Molto attiva a Milano, nel1938 ottenne la libera docenza in Paletnologia presso l’Università, ma non le venne mai riconosciuta l’assunzione in ruolo. Tra il 1932 /64 pubblicò molti importanti studi sulla preistoria in Italia e in numerosi altri Paesi, non soltanto europei. Con queste pubblicazioni tradotte in varie lingue, apparve sulle più prestigiose riviste specializzate e si accreditò in campo internazionale come una delle più qualificate specialiste della disciplina. In ambito regionale, suoi scritti furono pubblicati sulla rivista “Studi Trentini di Scienze Storiche”. Nel 1938 si occupò di Civiltà preistoriche e protostoriche nell’Alto Adige, pubblicazione dell’Accademia Nazionale dei Lincei. La stessa Accademia le assegnerà nel 1955 il Premio Nazionale della Classe di Scienze Morali, Storiche e Filologiche.

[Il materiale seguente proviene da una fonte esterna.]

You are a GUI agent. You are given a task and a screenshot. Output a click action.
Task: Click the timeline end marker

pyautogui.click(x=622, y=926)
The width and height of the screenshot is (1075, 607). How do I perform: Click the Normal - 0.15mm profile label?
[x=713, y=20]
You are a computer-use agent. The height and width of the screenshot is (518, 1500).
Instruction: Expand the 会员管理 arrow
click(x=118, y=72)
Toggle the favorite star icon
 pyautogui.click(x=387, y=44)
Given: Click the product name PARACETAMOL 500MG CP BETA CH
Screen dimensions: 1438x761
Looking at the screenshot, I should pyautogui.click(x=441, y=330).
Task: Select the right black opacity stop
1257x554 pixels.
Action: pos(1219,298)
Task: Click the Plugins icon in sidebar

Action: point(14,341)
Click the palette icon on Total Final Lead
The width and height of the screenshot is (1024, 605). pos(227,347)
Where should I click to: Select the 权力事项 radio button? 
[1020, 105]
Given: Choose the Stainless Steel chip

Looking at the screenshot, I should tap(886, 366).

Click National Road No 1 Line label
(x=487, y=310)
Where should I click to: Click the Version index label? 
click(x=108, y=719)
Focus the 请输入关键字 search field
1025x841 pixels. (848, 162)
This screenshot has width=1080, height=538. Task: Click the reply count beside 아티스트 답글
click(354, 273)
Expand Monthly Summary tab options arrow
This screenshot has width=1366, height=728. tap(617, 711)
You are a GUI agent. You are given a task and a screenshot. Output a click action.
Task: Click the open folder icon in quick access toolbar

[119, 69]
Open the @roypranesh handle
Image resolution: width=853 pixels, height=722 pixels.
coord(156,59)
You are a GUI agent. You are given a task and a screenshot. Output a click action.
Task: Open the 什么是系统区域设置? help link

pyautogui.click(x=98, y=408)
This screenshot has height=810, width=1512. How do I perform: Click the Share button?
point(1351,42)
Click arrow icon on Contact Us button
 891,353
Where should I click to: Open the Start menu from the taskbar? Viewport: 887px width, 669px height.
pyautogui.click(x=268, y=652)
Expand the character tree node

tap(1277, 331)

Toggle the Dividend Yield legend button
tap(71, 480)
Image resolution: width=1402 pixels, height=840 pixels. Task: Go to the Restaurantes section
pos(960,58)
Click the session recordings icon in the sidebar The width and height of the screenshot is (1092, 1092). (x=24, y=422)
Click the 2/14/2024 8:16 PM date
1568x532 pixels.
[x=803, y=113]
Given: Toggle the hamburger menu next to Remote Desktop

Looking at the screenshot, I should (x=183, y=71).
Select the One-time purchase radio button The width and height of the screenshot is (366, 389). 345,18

Questo importante premio non alleviò più di tanto l’amarezza accumulatasi per i mancati riconoscimenti in campo accademico-lavorativo, per i ripetuti veti opposti senza reali motivazioni se non quelle sostenute da evidenti atteggiamenti personali di un paio di capiscuola, di “cricche implacabili”. Consumata dal dolore per la perdita dell’unico figlio, privata del sostegno del marito Carlo deceduto nel 1950, non seppe opporsi al peso di quella vita che le aveva arrecato tanti dolori e quindi scelse di chiuderla volontariamente: Milano 1965. Un suo amico e studioso di paletnologia la ricordò con queste parole: “Pia Laviosa Zambotti ci lasciò in un modo così drammatico, sottolineando la sua uscita di scena unendo la paletnologia al dramma di una vita che non aveva più senso. Il dolore dei suoi amici fu tanto più sentito in quanto veniva da persone che le volevano bene, ma nulla avevano potuto fare per lei”.
L’Ufficio Beni archeologici della Provincia autonoma di Trento ha intitolato a lei la propria biblioteca specializzata, e la biblioteca personale di Pia Zambotti ne costituisce il nucleo fondante.
Dalla parte opposta della città, nell’area nord-orientale che raccoglie uffici provinciali, regionali e comunali, quasi parallela alla via Brennero, in direzione di Bolzano, s’incontra la strada dedicata a un’altra donna di scienza trentina, Valentina Zambra, pediatra.
Fu una delibera comunale del 1994 a inserirla nell’odonomastica cittadina.
Valentina Zambra nacque a Trento nel 1897 e vi morì nel 1984. Prima studentessa ammessa al Ginnasio locale, sia pure come “auditrice”, dopo lo scoppio della grande guerra completò gli studi a Innsbruck, dove poi si iscrisse a Medicina. Si era appassionata a quella facoltà perché trovandosi in città aveva avuto l’opportunità di curare e assistere i molti feriti e ammalati reduci dal fronte, tanto che interruppe gli studi perché chiamata a Vienna per l’assistenza negli ospedali militari: unico anestetico l’alcol.
Tornò in Italia e si iscrisse alla facoltà di Medicina a Padova, conseguendo nel 1921 la laurea in medicina e chirurgia. A Genova presso la clinica pediatrica universitaria ottenne poi la specializzazione in Pediatria ed anche il titolo di ufficiale sanitario. In Trentino Alto Adige esercitò nelle scuole rurali e materne, nei consultori e ambulatori pediatrici dell’Onair. Prestò la sua assistenza presso molte famiglie meno abbienti educando e insistendo sul valore del rispetto delle norme igieniche basilari. Direttrice del Consultorio di Pediatria di Trento, uno dei primi dell’Italia redenta, conservò l’incarico fino a tarda età: E’ stata anche Presidente dell’Associazione Italiana Donne Medico.
Venne nominata “cavaliere di Vittorio Veneto” e insignita della benemerenza cittadina del “Drappo di San Vigilio”.